Revert change for setDT() to make a shallow copy

MichaelChirico · MichaelChirico · commit 2a5bc440fd59 · 2025-01-23T17:16:53.000Z
diff --git a/NEWS.md b/NEWS.md
@@ -109,31 +109,29 @@ rowwiseDT(
 
 8. Fixed possible segfault in `setDT(df); attr(df, key) <- value; set(df, ...)`, i.e. adding columns to an object with `set()` that was converted to data.table with `setDT()` and later had attributes add with `attr<-`, [#6410](https://github.com/Rdatatable/data.table/issues/6410).
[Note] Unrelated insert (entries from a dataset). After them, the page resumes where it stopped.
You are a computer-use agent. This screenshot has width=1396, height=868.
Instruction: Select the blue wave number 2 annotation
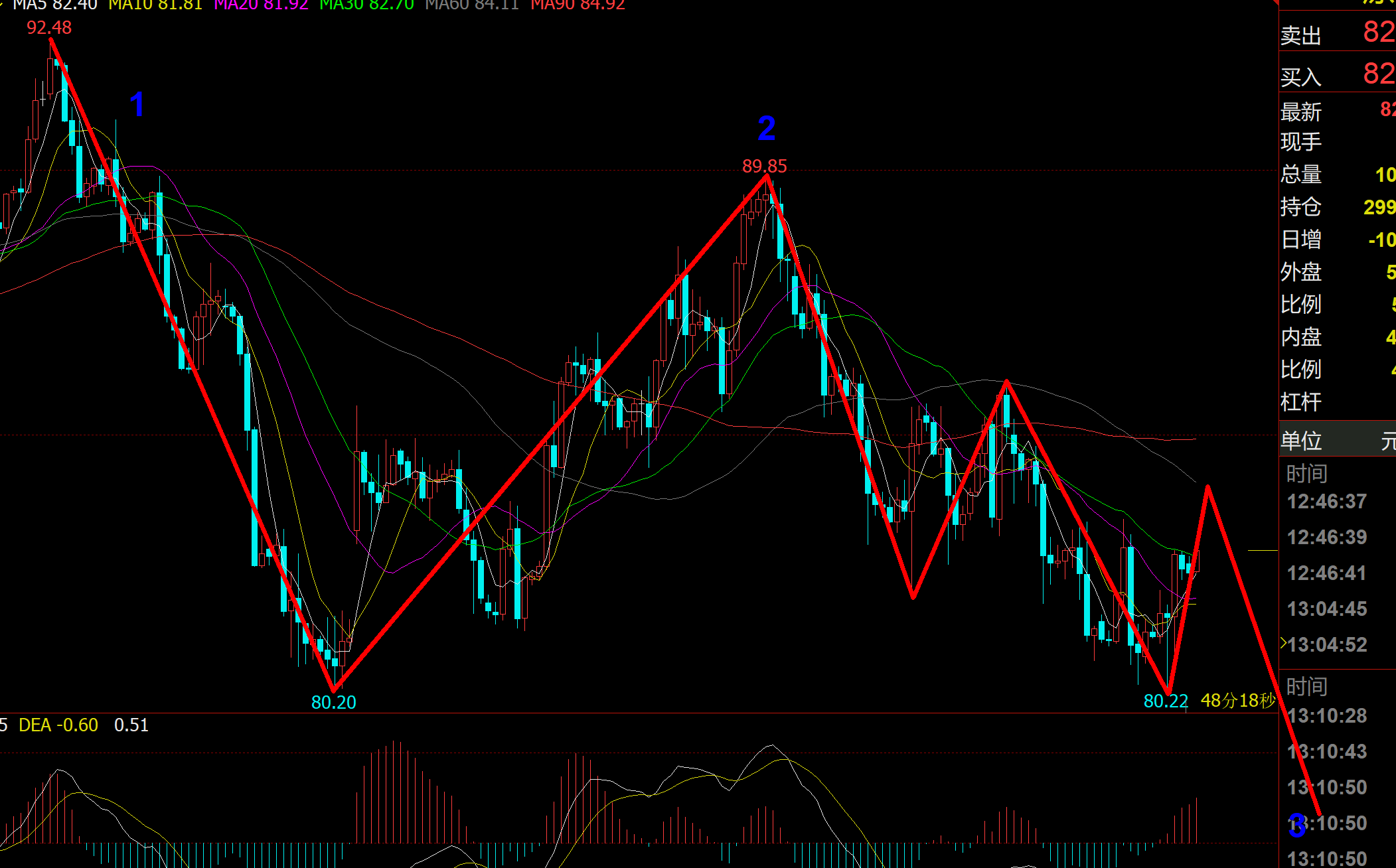(766, 128)
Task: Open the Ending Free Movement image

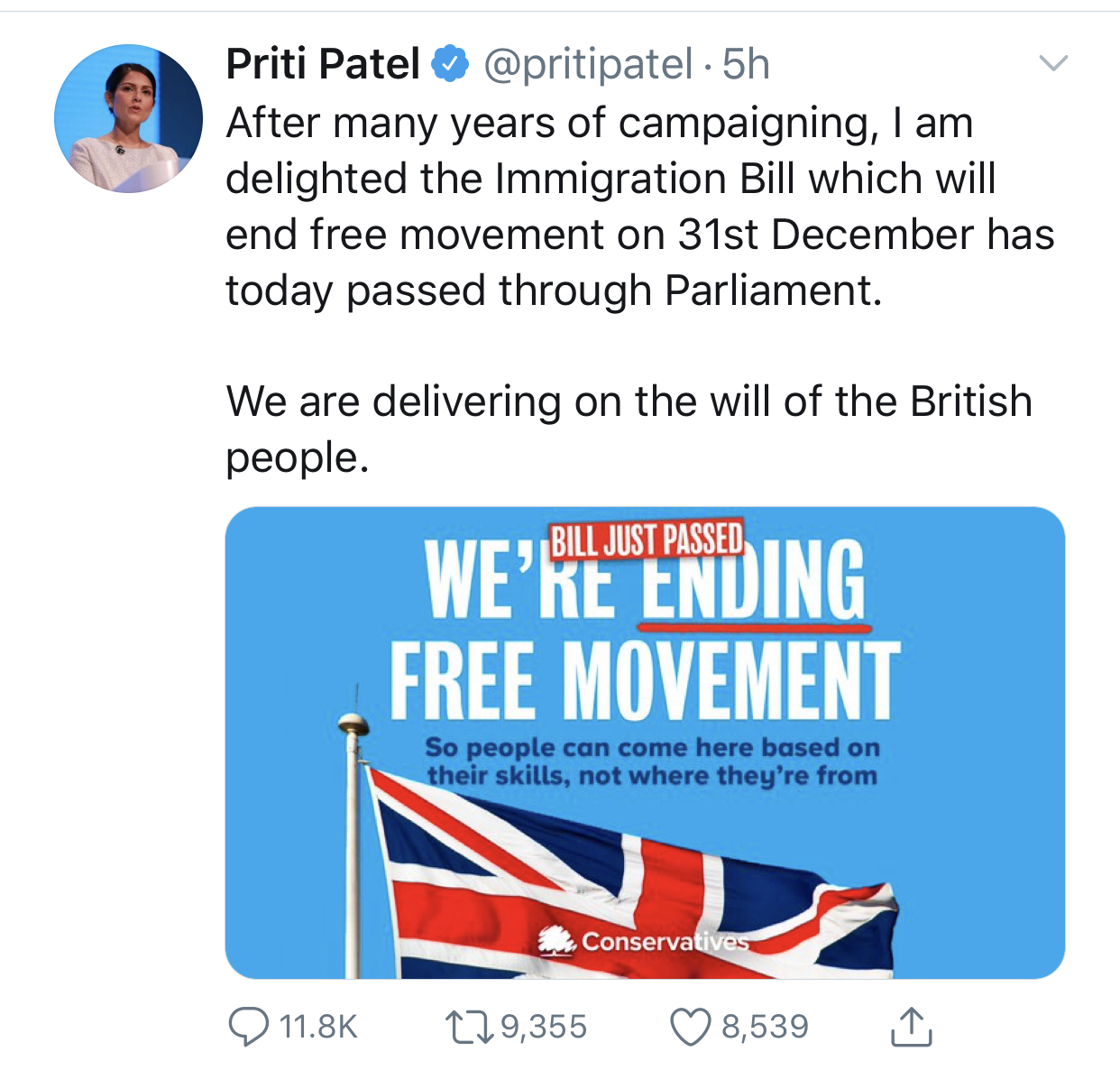Action: pos(645,743)
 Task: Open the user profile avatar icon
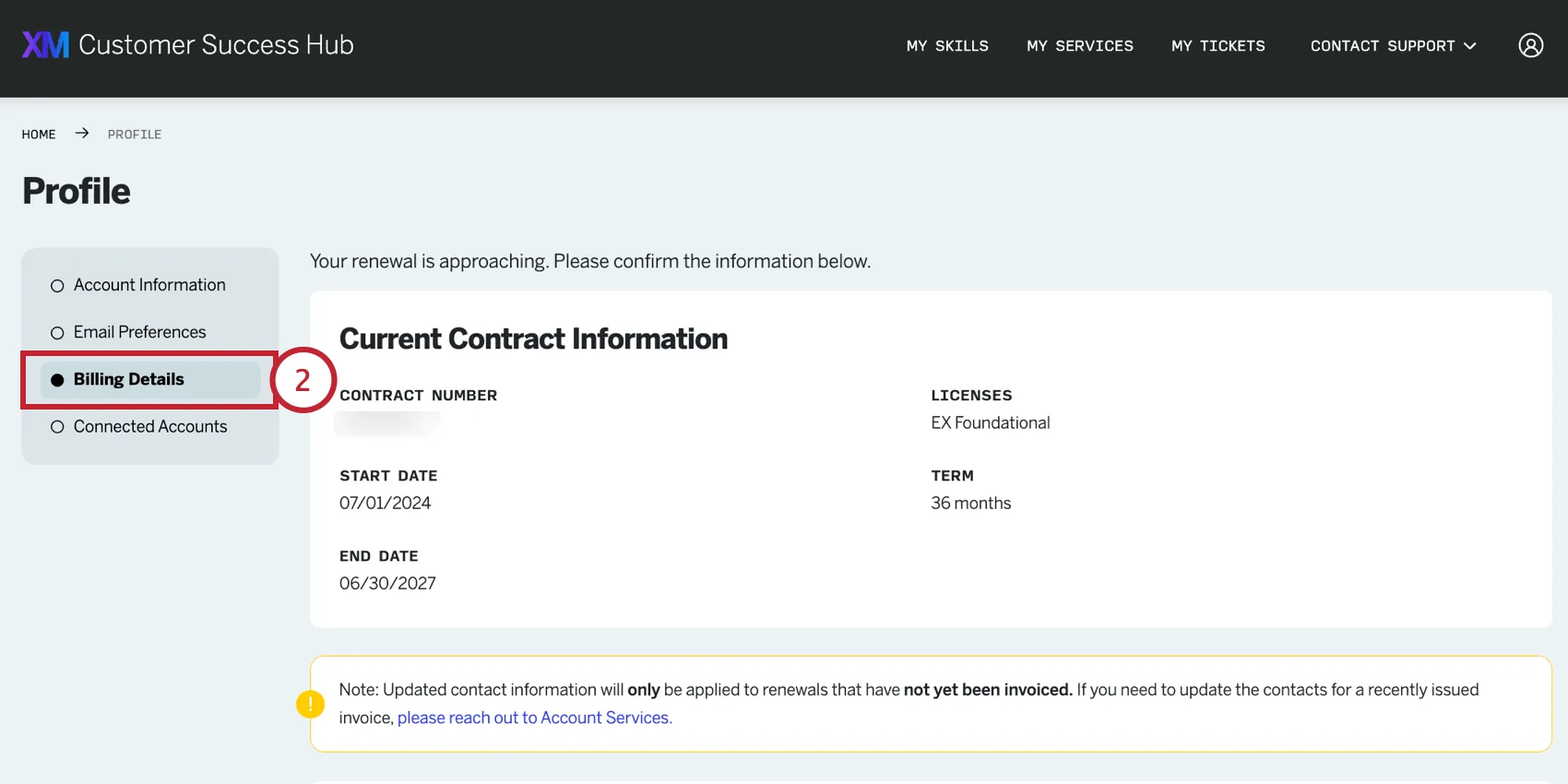(x=1530, y=45)
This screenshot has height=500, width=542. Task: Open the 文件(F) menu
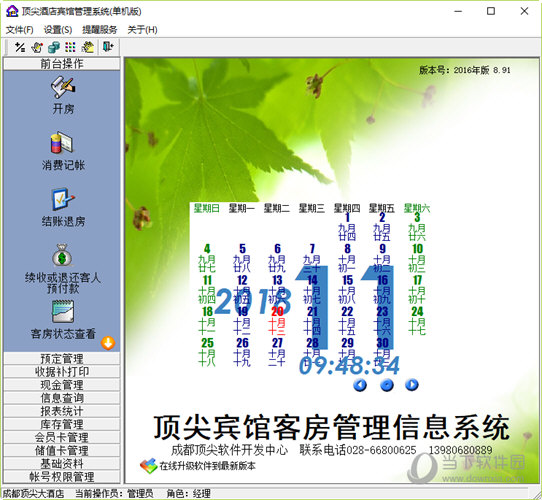19,30
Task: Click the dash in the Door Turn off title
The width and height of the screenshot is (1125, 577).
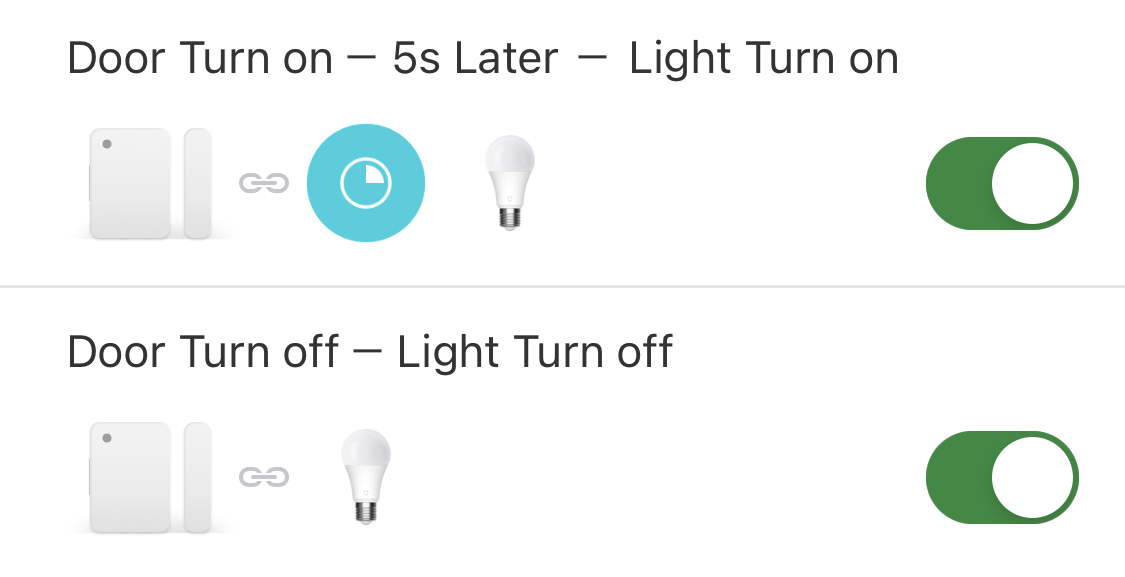Action: point(368,353)
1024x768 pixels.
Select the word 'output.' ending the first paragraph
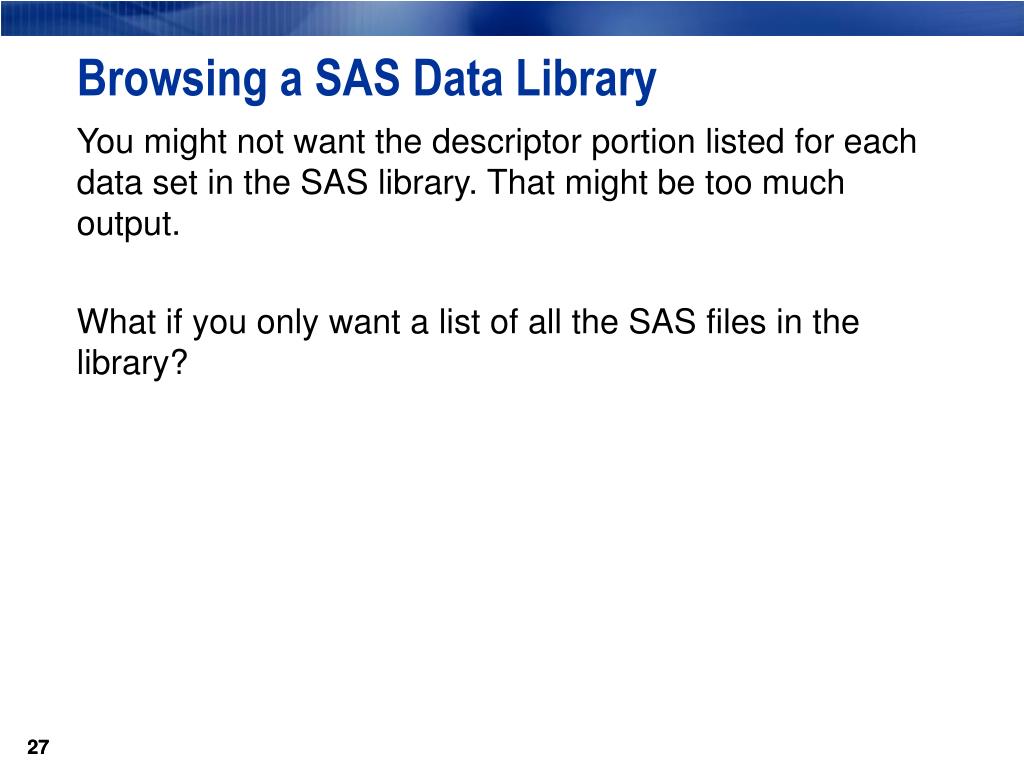point(128,224)
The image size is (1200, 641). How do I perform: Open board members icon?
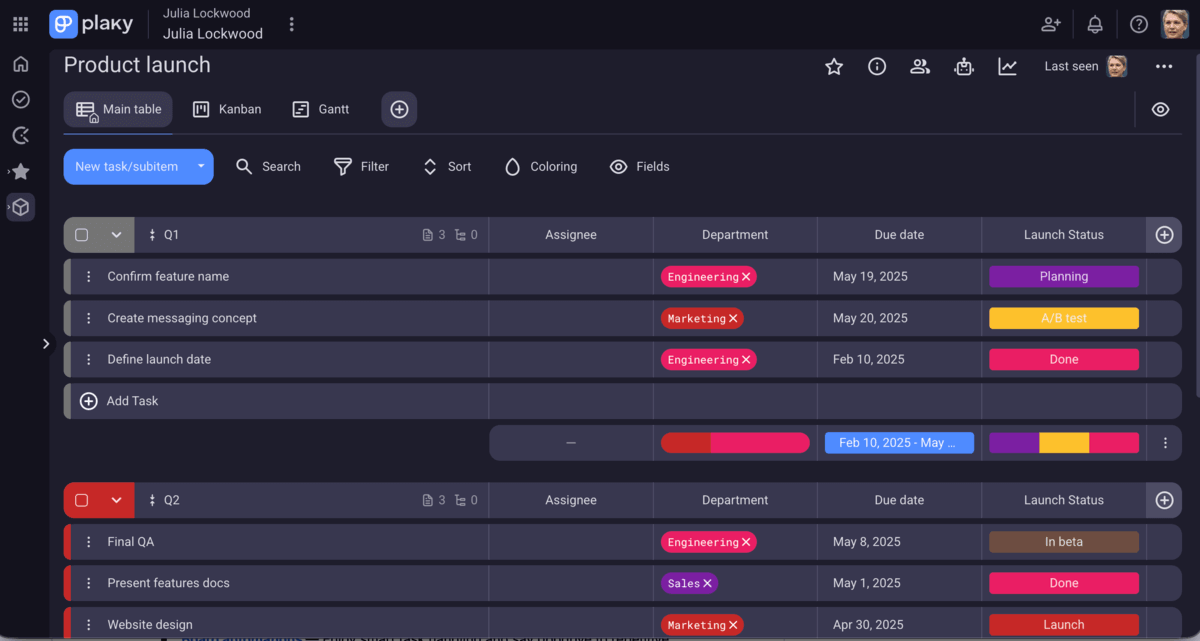[x=919, y=66]
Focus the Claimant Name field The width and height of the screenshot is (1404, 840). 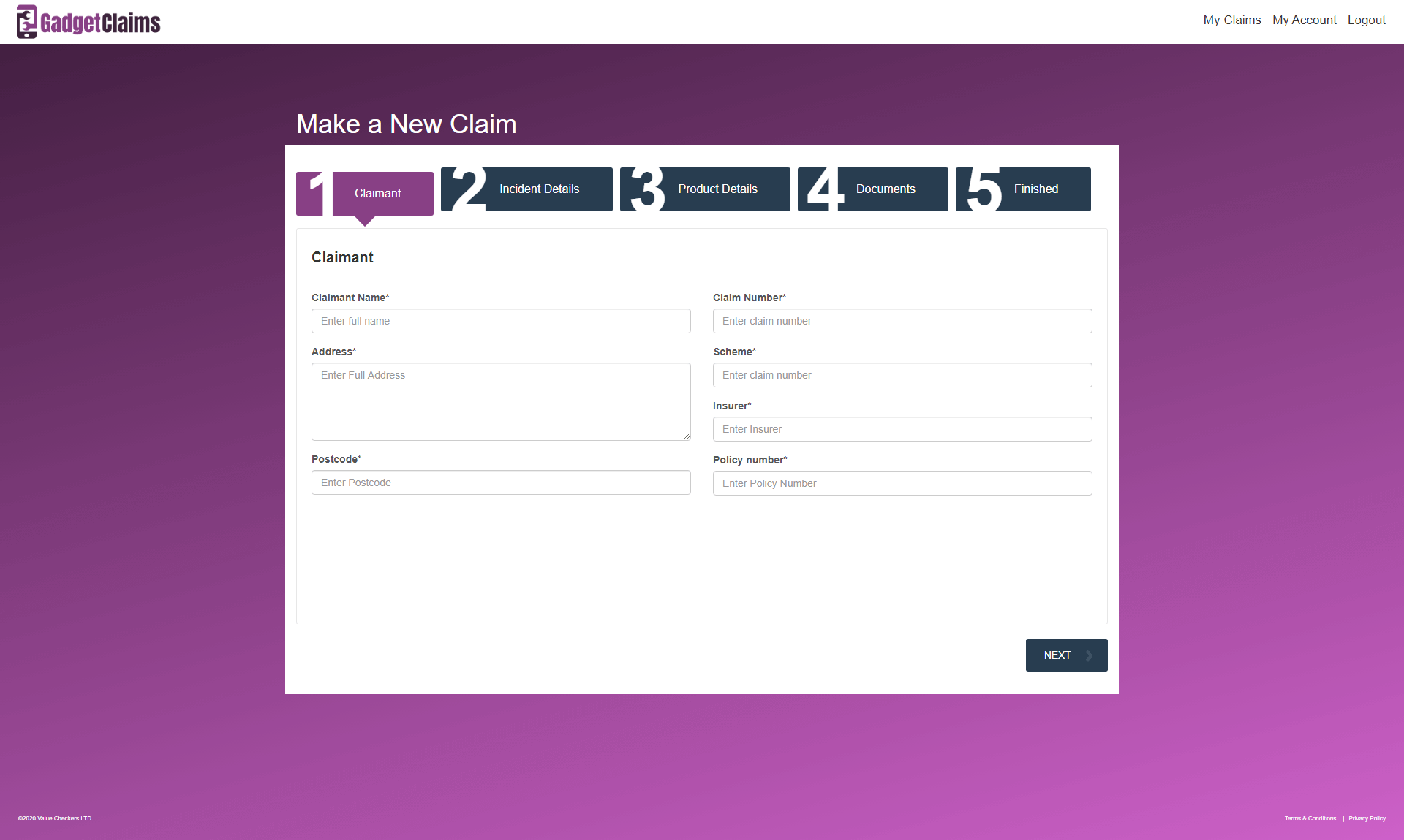[x=501, y=321]
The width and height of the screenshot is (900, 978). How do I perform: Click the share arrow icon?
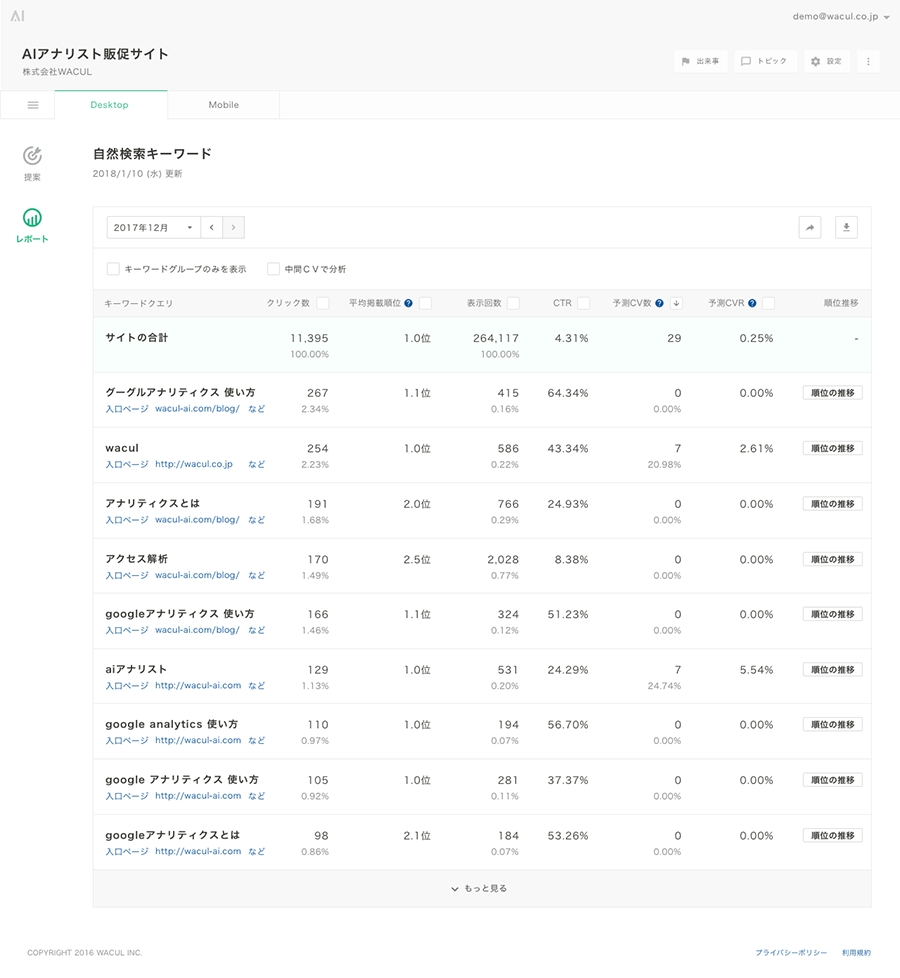[x=810, y=228]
Thanks to @hongyuanjia for the report and @ben-schwen for the PR. Note that `setattr()` should be preferred for adding attributes to a data.table.
 
-9. `setDT()` no longer modifies the class of other names bound to the origin data.frame, e.g., in `DF1 <- data.frame(a=1); DF2 <- DF1; setDT(DF2)`, `DF1`'s class will not change. [#4784](https://github.com/Rdatatable/data.table/issues/4784). Thanks @OfekShilon for the report and fix.
+9. `DT[1, on=NULL]` now works for returning the first row, [#6579](https://github.com/Rdatatable/data.table/issues/6579). Thanks to @Kodiologist for the report and @tdhock for the PR.
 
-10. `DT[1, on=NULL]` now works for returning the first row, [#6579](https://github.com/Rdatatable/data.table/issues/6579). Thanks to @Kodiologist for the report and @tdhock for the PR.
+10. `tables()` now returns the correct size for data.tables over 2GiB, [#6607](https://github.com/Rdatatable/data.table/issues/6607). Thanks to @vlulla for the report and the PR.
 
-11. `tables()` now returns the correct size for data.tables over 2GiB, [#6607](https://github.com/Rdatatable/data.table/issues/6607). Thanks to @vlulla for the report and the PR.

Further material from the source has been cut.